Quelles avancées législatives avez-vous trouvées essentielles ?

« La loi du 9 juillet 2010 a apporté des progrès importants. Elle a créé le délit de harcèlement psychologique et de violences morales, des aspects cruciaux. Cette loi introduit aussi l’ordonnance de protection, qui permet d’évincer l’agresseur du domicile conjugal en saisissant rapidement le juge des affaires familiales. »

Quels sont, selon vous, les axes d’amélioration ?

« Il nous manque cruellement des centres d’accueil pour les auteurs de violences. Ils doivent être pris en charge afin de réfléchir à leurs actions et prévenir les récidives. Si nous ne traitons pas la cause, nous ne verrons pas de résultats durables. Je pense qu’un dispositif similaire pourrait être utile pour les auteurs de violences sexuelles. »

Comment voyez-vous l’évolution sociétale face à ces violences ?

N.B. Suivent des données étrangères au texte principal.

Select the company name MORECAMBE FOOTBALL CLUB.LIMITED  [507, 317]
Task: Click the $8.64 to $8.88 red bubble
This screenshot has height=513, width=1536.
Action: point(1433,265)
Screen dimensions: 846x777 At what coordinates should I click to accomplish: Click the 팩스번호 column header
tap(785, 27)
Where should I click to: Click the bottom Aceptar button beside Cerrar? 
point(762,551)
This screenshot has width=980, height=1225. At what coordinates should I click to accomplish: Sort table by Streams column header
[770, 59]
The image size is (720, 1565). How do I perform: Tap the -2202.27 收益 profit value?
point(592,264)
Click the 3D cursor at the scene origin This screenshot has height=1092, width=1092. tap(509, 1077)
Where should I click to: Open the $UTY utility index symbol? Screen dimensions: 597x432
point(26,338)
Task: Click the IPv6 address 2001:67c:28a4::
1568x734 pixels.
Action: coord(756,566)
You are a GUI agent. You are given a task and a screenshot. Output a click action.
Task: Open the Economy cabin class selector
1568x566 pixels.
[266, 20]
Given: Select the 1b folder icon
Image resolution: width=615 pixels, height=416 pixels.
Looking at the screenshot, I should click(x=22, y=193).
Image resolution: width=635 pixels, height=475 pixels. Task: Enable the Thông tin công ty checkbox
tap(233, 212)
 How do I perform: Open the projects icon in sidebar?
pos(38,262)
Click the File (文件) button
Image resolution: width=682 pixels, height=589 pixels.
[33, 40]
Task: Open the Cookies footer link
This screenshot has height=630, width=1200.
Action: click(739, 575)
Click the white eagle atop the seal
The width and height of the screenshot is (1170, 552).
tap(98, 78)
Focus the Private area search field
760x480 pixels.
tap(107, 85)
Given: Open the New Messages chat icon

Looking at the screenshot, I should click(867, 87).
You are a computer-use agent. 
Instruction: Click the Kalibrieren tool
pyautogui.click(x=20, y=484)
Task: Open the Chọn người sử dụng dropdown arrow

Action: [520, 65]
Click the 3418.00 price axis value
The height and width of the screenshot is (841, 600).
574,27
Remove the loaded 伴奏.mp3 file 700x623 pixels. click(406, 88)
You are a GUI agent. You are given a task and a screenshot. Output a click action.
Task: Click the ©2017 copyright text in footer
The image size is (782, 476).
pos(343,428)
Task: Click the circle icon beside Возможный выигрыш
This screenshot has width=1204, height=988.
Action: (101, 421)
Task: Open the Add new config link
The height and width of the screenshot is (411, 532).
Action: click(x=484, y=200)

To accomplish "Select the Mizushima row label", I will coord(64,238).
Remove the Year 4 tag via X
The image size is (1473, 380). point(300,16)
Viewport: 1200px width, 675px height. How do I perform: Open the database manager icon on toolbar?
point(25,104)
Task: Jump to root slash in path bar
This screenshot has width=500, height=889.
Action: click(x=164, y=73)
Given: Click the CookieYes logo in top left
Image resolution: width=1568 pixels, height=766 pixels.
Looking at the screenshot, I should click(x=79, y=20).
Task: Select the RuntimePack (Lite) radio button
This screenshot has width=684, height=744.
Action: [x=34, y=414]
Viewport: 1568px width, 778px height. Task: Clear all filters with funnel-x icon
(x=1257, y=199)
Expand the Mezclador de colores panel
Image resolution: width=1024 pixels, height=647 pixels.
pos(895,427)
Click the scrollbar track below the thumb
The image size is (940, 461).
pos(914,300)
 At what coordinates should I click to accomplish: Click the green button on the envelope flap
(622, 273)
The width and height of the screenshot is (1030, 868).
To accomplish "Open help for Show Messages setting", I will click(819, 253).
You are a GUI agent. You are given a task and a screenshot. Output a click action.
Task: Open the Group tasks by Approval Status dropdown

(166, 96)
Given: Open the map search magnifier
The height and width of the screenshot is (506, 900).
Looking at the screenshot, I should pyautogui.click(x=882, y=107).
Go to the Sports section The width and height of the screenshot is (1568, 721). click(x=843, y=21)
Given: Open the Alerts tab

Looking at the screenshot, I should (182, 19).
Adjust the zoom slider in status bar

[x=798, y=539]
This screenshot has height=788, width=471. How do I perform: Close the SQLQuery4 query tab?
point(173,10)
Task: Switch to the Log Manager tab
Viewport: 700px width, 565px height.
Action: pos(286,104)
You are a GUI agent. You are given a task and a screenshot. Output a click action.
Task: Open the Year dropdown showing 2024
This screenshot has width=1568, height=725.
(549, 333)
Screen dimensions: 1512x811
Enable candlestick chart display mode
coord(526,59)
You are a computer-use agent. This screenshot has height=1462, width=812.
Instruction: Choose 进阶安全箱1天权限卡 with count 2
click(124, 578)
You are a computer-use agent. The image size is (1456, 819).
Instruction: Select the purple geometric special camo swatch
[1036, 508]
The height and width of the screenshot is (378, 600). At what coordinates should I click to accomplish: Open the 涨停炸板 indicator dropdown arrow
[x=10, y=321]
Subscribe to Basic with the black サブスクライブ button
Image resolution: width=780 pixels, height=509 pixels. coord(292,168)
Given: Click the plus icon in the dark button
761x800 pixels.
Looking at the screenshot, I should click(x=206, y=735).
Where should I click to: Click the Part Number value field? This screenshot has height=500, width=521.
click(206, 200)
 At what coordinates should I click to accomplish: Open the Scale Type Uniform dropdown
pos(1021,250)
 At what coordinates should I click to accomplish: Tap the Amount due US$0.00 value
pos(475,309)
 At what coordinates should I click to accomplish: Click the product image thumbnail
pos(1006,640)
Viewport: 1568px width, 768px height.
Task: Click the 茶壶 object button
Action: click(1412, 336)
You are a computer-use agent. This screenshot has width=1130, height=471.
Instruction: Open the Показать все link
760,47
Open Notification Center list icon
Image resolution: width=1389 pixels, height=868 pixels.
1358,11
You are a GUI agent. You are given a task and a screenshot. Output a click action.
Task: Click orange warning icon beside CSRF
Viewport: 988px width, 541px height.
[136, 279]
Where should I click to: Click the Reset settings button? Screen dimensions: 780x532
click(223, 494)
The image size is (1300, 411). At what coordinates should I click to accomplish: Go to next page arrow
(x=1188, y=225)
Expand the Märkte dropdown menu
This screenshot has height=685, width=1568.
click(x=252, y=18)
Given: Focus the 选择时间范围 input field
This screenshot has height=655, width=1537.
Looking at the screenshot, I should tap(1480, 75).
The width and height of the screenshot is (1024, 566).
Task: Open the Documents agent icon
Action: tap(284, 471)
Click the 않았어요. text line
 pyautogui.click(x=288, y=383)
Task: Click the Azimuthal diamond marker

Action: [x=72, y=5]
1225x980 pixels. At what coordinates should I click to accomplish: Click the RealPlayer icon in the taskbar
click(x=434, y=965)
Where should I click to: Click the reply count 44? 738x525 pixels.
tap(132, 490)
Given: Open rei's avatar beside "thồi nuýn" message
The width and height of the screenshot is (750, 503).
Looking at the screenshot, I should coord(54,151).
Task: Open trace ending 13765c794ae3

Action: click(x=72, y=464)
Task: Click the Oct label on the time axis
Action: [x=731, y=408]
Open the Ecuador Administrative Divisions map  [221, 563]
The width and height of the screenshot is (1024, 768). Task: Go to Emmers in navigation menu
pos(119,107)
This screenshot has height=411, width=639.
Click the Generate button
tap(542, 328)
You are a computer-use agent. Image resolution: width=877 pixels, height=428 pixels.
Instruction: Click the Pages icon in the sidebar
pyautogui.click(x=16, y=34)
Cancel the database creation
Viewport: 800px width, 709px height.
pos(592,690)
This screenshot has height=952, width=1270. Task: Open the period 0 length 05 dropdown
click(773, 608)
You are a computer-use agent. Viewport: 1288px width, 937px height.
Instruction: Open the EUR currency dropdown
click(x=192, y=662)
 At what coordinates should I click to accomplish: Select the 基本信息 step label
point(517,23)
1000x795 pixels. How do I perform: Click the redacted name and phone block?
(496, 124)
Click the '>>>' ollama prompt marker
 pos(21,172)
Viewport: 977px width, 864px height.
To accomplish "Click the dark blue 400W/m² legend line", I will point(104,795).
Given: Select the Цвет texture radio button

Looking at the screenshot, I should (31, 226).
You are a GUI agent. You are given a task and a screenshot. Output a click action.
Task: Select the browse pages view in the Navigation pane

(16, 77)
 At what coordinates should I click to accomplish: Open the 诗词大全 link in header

« Pendant longtemps, les violences conjugales étaient perçues comme relevant de la sphère privée. C’est inacceptable. Dès qu’il y a violence, il est impératif d’intervenir. Il y a toujours des témoins, des proches qui sont au courant, et leur rôle est crucial. Pourtant, aujourd’hui encore, ces violences continuent de prospérer dans l’indifférence. »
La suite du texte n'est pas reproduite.